> _WHAT TO WORK ON_
The data below calls for an exact copy.

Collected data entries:
•••••

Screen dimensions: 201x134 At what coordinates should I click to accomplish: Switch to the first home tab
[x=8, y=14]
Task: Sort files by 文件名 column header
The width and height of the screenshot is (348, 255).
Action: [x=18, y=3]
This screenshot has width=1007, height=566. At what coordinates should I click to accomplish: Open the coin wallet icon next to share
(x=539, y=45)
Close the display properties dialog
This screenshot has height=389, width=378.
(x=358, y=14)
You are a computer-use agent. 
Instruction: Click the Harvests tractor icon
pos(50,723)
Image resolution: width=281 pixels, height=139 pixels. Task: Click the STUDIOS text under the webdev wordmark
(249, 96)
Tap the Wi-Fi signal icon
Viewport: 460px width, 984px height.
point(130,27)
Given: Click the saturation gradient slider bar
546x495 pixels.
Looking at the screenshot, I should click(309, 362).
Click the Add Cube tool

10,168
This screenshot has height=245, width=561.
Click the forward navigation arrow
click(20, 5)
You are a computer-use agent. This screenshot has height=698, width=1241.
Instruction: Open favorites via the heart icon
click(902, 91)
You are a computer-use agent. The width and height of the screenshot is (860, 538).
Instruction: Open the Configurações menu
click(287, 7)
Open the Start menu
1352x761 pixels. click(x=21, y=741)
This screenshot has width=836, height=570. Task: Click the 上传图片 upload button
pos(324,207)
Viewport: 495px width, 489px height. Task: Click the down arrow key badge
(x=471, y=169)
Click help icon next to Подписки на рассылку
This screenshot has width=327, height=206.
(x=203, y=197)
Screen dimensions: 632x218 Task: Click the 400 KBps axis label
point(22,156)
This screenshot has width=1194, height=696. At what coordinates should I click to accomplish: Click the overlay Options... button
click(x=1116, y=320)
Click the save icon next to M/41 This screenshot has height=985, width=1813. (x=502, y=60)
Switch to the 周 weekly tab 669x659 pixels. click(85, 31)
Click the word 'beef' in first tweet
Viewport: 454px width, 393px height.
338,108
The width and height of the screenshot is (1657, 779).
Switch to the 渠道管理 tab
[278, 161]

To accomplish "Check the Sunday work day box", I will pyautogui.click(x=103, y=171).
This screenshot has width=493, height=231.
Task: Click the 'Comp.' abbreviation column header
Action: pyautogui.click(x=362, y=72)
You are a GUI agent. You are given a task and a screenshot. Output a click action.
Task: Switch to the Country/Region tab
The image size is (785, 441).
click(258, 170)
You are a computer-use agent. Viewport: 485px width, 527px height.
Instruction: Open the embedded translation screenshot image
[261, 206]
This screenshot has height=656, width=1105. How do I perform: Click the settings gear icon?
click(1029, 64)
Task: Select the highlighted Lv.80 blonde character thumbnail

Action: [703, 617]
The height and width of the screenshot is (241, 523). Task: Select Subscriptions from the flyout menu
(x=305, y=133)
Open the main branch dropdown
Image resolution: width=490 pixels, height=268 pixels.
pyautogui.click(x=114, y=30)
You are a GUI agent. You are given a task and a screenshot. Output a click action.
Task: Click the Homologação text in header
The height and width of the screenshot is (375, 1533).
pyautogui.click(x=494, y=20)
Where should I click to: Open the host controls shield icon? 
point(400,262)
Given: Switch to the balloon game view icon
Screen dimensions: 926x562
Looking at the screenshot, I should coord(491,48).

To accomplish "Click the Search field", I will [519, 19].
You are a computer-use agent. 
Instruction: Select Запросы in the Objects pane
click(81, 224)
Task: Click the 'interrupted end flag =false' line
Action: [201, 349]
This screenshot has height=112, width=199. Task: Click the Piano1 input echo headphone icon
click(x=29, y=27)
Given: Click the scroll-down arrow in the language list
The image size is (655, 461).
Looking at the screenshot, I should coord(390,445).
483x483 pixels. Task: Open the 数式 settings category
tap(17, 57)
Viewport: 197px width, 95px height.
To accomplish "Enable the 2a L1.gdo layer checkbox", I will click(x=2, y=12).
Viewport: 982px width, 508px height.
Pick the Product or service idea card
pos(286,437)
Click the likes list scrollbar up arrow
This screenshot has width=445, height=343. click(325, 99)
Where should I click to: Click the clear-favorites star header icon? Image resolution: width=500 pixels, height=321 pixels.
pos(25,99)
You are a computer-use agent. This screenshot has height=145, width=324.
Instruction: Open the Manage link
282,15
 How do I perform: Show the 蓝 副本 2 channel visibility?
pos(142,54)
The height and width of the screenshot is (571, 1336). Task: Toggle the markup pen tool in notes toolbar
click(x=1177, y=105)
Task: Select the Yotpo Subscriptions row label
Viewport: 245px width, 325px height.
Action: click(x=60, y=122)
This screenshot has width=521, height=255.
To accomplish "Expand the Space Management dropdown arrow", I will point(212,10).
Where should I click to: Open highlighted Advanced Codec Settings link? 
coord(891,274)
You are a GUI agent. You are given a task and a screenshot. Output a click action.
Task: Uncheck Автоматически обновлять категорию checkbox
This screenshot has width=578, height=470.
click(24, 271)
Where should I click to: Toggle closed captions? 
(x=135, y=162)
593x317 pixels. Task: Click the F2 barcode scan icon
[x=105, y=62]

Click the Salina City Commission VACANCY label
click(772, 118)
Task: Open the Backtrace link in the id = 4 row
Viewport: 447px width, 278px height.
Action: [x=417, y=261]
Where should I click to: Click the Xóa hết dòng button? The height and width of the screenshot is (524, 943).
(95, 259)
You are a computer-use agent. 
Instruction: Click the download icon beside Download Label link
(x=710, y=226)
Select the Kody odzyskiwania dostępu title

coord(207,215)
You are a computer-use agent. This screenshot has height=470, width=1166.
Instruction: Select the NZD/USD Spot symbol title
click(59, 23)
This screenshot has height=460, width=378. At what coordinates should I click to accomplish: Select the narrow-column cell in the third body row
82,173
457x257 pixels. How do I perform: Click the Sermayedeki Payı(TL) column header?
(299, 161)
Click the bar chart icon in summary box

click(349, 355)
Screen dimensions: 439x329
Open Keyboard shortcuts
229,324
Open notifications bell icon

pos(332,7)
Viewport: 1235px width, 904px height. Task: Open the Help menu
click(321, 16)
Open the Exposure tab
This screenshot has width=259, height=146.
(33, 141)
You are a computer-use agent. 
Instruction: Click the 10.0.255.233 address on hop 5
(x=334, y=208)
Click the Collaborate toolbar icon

•••••

> _TASK RESULT_
Screen dimensions: 201x134 At what coordinates should I click to accomplish: Switch to the first home tab
[x=8, y=14]
Task: Sort files by 文件名 column header
The width and height of the screenshot is (348, 255).
Action: [x=18, y=3]
This screenshot has width=1007, height=566. At what coordinates should I click to accomplish: Open the coin wallet icon next to share
(x=539, y=45)
Close the display properties dialog
This screenshot has height=389, width=378.
(x=358, y=14)
You are a computer-use agent. 
Instruction: Click the Harvests tractor icon
pos(50,723)
Image resolution: width=281 pixels, height=139 pixels. Task: Click the STUDIOS text under the webdev wordmark
(249, 96)
Tap the Wi-Fi signal icon
Viewport: 460px width, 984px height.
point(130,27)
Given: Click the saturation gradient slider bar
546x495 pixels.
Looking at the screenshot, I should click(309, 362).
Click the Add Cube tool

10,168
This screenshot has height=245, width=561.
Click the forward navigation arrow
click(20, 5)
You are a computer-use agent. This screenshot has height=698, width=1241.
Instruction: Open favorites via the heart icon
click(902, 91)
You are a computer-use agent. The width and height of the screenshot is (860, 538).
Instruction: Open the Configurações menu
click(287, 7)
Open the Start menu
1352x761 pixels. click(x=21, y=741)
This screenshot has width=836, height=570. Task: Click the 上传图片 upload button
pos(324,207)
Viewport: 495px width, 489px height. Task: Click the down arrow key badge
(x=471, y=169)
Click help icon next to Подписки на рассылку
This screenshot has width=327, height=206.
(x=203, y=197)
Screen dimensions: 632x218 Task: Click the 400 KBps axis label
point(22,156)
This screenshot has width=1194, height=696. At what coordinates should I click to accomplish: Click the overlay Options... button
click(x=1116, y=320)
Click the save icon next to M/41 This screenshot has height=985, width=1813. (x=502, y=60)
Switch to the 周 weekly tab 669x659 pixels. click(85, 31)
Click the word 'beef' in first tweet
Viewport: 454px width, 393px height.
338,108
The width and height of the screenshot is (1657, 779).
Switch to the 渠道管理 tab
[278, 161]

To accomplish "Check the Sunday work day box", I will pyautogui.click(x=103, y=171).
This screenshot has width=493, height=231.
Task: Click the 'Comp.' abbreviation column header
Action: pyautogui.click(x=362, y=72)
You are a GUI agent. You are given a task and a screenshot. Output a click action.
Task: Switch to the Country/Region tab
The image size is (785, 441).
click(258, 170)
You are a computer-use agent. Viewport: 485px width, 527px height.
Instruction: Open the embedded translation screenshot image
[261, 206]
This screenshot has height=656, width=1105. How do I perform: Click the settings gear icon?
click(1029, 64)
Task: Select the highlighted Lv.80 blonde character thumbnail

Action: [703, 617]
The height and width of the screenshot is (241, 523). Task: Select Subscriptions from the flyout menu
(x=305, y=133)
Open the main branch dropdown
Image resolution: width=490 pixels, height=268 pixels.
pyautogui.click(x=114, y=30)
You are a GUI agent. You are given a task and a screenshot. Output a click action.
Task: Click the Homologação text in header
The height and width of the screenshot is (375, 1533).
pyautogui.click(x=494, y=20)
Where should I click to: Open the host controls shield icon? 
point(400,262)
Given: Switch to the balloon game view icon
Screen dimensions: 926x562
Looking at the screenshot, I should coord(491,48).

To accomplish "Click the Search field", I will [519, 19].
You are a computer-use agent. 
Instruction: Select Запросы in the Objects pane
click(81, 224)
Task: Click the 'interrupted end flag =false' line
Action: [201, 349]
This screenshot has height=112, width=199. Task: Click the Piano1 input echo headphone icon
click(x=29, y=27)
Given: Click the scroll-down arrow in the language list
The image size is (655, 461).
Looking at the screenshot, I should coord(390,445).
483x483 pixels. Task: Open the 数式 settings category
tap(17, 57)
Viewport: 197px width, 95px height.
To accomplish "Enable the 2a L1.gdo layer checkbox", I will click(x=2, y=12).
Viewport: 982px width, 508px height.
Pick the Product or service idea card
pos(286,437)
Click the likes list scrollbar up arrow
This screenshot has width=445, height=343. click(325, 99)
Where should I click to: Click the clear-favorites star header icon? Image resolution: width=500 pixels, height=321 pixels.
pos(25,99)
You are a computer-use agent. This screenshot has height=145, width=324.
Instruction: Open the Manage link
282,15
 How do I perform: Show the 蓝 副本 2 channel visibility?
pos(142,54)
The height and width of the screenshot is (571, 1336). Task: Toggle the markup pen tool in notes toolbar
click(x=1177, y=105)
Task: Select the Yotpo Subscriptions row label
Viewport: 245px width, 325px height.
Action: click(x=60, y=122)
This screenshot has width=521, height=255.
To accomplish "Expand the Space Management dropdown arrow", I will point(212,10).
Where should I click to: Open highlighted Advanced Codec Settings link? 
coord(891,274)
You are a GUI agent. You are given a task and a screenshot. Output a click action.
Task: Uncheck Автоматически обновлять категорию checkbox
This screenshot has width=578, height=470.
click(24, 271)
Where should I click to: Toggle closed captions? 
(x=135, y=162)
593x317 pixels. Task: Click the F2 barcode scan icon
[x=105, y=62]

Click the Salina City Commission VACANCY label
click(772, 118)
Task: Open the Backtrace link in the id = 4 row
Viewport: 447px width, 278px height.
Action: [x=417, y=261]
Where should I click to: Click the Xóa hết dòng button? The height and width of the screenshot is (524, 943).
(95, 259)
You are a computer-use agent. 
Instruction: Click the download icon beside Download Label link
(x=710, y=226)
Select the Kody odzyskiwania dostępu title

coord(207,215)
You are a computer-use agent. This screenshot has height=470, width=1166.
Instruction: Select the NZD/USD Spot symbol title
click(59, 23)
This screenshot has height=460, width=378. At what coordinates should I click to accomplish: Select the narrow-column cell in the third body row
82,173
457x257 pixels. How do I perform: Click the Sermayedeki Payı(TL) column header?
(299, 161)
Click the bar chart icon in summary box

click(349, 355)
Screen dimensions: 439x329
Open Keyboard shortcuts
229,324
Open notifications bell icon

pos(332,7)
Viewport: 1235px width, 904px height. Task: Open the Help menu
click(321, 16)
Open the Exposure tab
This screenshot has width=259, height=146.
(33, 141)
You are a computer-use agent. 
Instruction: Click the 10.0.255.233 address on hop 5
(x=334, y=208)
Click the Collaborate toolbar icon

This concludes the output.